■ Extracted text ■
README.md · opentyphoon/typhoon-ocr at 2b9f3af8c8e9c3b307b405ac07259550558d5942

metadata

title: Typhoon Ocr
emoji: 🌍
colorFrom: gray
colorTo: red
sdk: gradio
sdk_version: 5.29.1
app_file: app.py
pinned: false
license: unknown

Typhoon OCR

Typhoon OCR is a simple Gradio web app for extracting structured markdown from PDFs or images using an OpenAI-compatible vision-language model. It supports document layout analysis and table extraction, returning results in markdown or HTML.

Features

Upload a PDF or image (single page)
Extracts and reconstructs document content as markdown
Supports different prompt modes for layout or structure
Uses a local or remote OpenAI-compatible API (e.g., vllm)

Install

pip install -r requirements.txt
# edit .env
# pip install vllm # optional for hosting a local server

Mac specific

brew install poppler
# The following binaries are required and provided by poppler:
# - pdfinfo
# - pdftoppm

Linux specific

sudo apt-get update
sudo apt-get install poppler-utils
# The following binaries are required and provided by poppler-utils:
# - pdfinfo
# - pdftoppm

Start vllm

vllm serve scb10x/typhoon-ocr-7b --served-model-name typhoon-ocr --dtype bfloat16 --port 8101

Run Gradio demo

python app.py

Dependencies

openai
python-dotenv
ftfy
pypdf
gradio
vllm (for hosting an inference server)
pillow

License

This project is licensed under the Apache 2.0 License. See individual datasets and checkpoints for their respective licenses.

■ Provided material ■
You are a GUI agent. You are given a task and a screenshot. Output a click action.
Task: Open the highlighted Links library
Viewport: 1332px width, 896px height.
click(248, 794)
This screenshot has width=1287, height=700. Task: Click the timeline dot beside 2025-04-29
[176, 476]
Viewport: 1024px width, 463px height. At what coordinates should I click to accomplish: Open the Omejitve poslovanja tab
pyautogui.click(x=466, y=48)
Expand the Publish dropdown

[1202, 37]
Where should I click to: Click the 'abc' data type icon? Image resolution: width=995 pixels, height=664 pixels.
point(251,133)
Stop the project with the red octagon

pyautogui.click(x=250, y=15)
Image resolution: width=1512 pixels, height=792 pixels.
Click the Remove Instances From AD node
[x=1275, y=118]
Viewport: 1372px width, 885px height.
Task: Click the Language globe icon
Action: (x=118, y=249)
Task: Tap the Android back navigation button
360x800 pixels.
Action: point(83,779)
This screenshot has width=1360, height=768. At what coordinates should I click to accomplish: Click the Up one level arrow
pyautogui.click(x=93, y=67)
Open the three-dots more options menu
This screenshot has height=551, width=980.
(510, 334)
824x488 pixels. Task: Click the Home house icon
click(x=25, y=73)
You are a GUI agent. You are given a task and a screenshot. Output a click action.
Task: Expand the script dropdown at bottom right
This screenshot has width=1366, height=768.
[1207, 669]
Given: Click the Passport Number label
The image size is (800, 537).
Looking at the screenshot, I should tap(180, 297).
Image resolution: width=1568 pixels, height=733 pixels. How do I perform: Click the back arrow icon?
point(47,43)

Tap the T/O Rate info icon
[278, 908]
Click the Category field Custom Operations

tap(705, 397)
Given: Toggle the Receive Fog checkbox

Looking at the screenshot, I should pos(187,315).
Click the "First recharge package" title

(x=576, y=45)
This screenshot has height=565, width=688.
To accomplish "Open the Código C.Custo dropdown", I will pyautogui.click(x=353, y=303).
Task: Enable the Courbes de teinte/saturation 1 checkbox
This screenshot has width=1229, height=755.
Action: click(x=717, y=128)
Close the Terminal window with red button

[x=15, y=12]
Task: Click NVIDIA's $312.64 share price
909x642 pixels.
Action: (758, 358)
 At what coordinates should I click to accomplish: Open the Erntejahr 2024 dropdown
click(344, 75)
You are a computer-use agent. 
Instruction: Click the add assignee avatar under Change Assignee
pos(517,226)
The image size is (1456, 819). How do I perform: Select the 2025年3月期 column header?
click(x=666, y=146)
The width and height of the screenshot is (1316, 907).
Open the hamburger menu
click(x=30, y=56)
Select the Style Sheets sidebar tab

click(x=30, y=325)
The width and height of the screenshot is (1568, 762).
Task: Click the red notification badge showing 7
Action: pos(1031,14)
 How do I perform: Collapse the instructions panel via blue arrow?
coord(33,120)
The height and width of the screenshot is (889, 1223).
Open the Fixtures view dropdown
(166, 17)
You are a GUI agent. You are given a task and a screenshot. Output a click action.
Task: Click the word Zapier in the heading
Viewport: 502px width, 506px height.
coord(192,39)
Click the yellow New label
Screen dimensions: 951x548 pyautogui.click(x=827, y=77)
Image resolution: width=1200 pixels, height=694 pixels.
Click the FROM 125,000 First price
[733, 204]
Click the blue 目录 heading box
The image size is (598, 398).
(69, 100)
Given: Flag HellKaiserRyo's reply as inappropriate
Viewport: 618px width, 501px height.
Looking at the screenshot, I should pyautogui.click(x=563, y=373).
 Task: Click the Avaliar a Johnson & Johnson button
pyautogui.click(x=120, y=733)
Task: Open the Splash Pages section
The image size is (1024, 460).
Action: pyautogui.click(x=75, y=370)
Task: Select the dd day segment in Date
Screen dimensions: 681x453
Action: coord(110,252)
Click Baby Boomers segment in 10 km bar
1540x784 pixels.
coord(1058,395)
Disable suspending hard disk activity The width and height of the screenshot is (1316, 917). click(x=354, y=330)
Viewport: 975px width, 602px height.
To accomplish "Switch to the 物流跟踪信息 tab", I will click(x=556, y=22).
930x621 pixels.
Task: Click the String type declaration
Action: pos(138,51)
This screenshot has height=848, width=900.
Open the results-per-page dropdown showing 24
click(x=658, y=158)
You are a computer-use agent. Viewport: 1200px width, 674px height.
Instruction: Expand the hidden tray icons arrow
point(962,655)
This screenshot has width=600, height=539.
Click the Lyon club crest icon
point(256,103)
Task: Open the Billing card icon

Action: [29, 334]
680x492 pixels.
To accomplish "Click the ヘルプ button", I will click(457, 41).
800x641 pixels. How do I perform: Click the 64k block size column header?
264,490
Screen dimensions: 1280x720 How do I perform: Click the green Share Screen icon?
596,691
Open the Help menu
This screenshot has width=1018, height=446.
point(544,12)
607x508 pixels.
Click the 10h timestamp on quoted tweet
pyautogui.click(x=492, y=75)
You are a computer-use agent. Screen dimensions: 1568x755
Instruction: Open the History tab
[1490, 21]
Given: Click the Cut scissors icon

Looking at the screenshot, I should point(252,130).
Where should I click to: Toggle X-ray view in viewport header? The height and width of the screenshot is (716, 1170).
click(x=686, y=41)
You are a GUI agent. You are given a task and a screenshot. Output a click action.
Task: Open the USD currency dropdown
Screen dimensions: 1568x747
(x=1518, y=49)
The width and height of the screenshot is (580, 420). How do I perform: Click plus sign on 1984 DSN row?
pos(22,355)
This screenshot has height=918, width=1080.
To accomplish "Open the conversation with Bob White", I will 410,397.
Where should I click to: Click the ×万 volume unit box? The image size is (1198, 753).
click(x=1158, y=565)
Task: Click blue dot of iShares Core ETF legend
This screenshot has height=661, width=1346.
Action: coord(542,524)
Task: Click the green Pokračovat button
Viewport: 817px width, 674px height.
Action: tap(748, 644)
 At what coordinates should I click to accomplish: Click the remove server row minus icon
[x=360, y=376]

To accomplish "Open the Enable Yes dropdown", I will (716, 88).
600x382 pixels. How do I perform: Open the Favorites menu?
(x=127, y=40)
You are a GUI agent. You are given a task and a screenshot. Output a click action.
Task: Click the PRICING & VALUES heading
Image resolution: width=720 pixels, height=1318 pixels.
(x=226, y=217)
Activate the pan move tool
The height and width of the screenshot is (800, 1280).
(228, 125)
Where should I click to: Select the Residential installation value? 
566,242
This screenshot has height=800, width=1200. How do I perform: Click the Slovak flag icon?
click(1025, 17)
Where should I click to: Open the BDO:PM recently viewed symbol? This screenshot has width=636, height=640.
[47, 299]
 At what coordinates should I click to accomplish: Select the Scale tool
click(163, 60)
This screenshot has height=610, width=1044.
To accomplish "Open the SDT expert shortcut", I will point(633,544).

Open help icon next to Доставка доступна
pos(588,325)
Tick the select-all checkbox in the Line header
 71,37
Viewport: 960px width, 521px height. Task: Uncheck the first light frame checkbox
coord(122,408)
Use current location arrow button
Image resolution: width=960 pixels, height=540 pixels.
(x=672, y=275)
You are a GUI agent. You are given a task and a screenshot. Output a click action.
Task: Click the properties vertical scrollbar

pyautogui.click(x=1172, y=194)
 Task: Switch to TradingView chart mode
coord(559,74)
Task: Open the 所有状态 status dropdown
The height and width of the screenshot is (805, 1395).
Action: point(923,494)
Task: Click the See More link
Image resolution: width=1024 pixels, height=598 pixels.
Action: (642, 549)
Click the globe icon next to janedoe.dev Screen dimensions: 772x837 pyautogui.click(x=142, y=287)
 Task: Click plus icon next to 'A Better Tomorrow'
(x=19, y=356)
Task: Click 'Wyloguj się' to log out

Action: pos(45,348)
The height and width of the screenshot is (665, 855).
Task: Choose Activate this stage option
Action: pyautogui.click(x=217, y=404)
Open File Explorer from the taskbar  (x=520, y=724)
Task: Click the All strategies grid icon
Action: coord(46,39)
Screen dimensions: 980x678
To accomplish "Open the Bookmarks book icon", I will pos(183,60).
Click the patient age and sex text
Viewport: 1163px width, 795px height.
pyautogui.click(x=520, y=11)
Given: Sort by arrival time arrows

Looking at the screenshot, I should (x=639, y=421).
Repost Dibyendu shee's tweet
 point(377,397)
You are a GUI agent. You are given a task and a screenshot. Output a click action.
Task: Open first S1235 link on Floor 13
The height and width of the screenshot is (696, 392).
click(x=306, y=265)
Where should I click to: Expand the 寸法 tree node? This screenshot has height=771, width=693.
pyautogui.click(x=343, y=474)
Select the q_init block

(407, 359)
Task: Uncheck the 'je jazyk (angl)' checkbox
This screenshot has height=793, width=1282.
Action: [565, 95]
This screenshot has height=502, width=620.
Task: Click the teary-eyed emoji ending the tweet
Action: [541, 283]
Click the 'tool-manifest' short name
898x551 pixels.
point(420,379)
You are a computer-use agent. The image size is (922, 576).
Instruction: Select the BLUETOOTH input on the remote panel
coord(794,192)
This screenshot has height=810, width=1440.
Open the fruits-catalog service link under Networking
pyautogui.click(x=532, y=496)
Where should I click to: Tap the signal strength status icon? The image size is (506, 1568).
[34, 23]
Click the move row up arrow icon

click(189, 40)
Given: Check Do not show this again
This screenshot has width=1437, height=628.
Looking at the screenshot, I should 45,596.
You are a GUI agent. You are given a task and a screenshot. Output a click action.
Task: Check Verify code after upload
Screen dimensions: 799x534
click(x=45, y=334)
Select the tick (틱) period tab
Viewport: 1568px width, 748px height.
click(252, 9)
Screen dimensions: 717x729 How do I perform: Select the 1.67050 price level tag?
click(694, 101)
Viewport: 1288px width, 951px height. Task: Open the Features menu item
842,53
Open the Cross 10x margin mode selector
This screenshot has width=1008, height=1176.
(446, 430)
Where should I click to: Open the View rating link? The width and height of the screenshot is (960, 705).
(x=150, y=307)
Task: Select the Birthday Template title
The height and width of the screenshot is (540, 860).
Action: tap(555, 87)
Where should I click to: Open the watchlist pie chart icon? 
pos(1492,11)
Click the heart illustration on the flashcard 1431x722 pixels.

■ Problems to solve ■
[1] According to the Typhoon OCR README, why do the Mac and Linux setup steps install poppler?
[2] Write out the Typhoon OCR README passage between "Typhoon OCR is" and "image (single page)", inclusive, with "vision-language model" swapped for "multimodal model".

■ Answers per task ■
[1] The binaries pdfinfo and pdftoppm are required, and poppler provides them. On Linux they come from the poppler-utils package.

[2]
Typhoon OCR is a simple Gradio web app for extracting structured markdown from PDFs or images using an OpenAI-compatible multimodal model. It supports document layout analysis and table extraction, returning results in markdown or HTML.

Features

Upload a PDF or image (single page)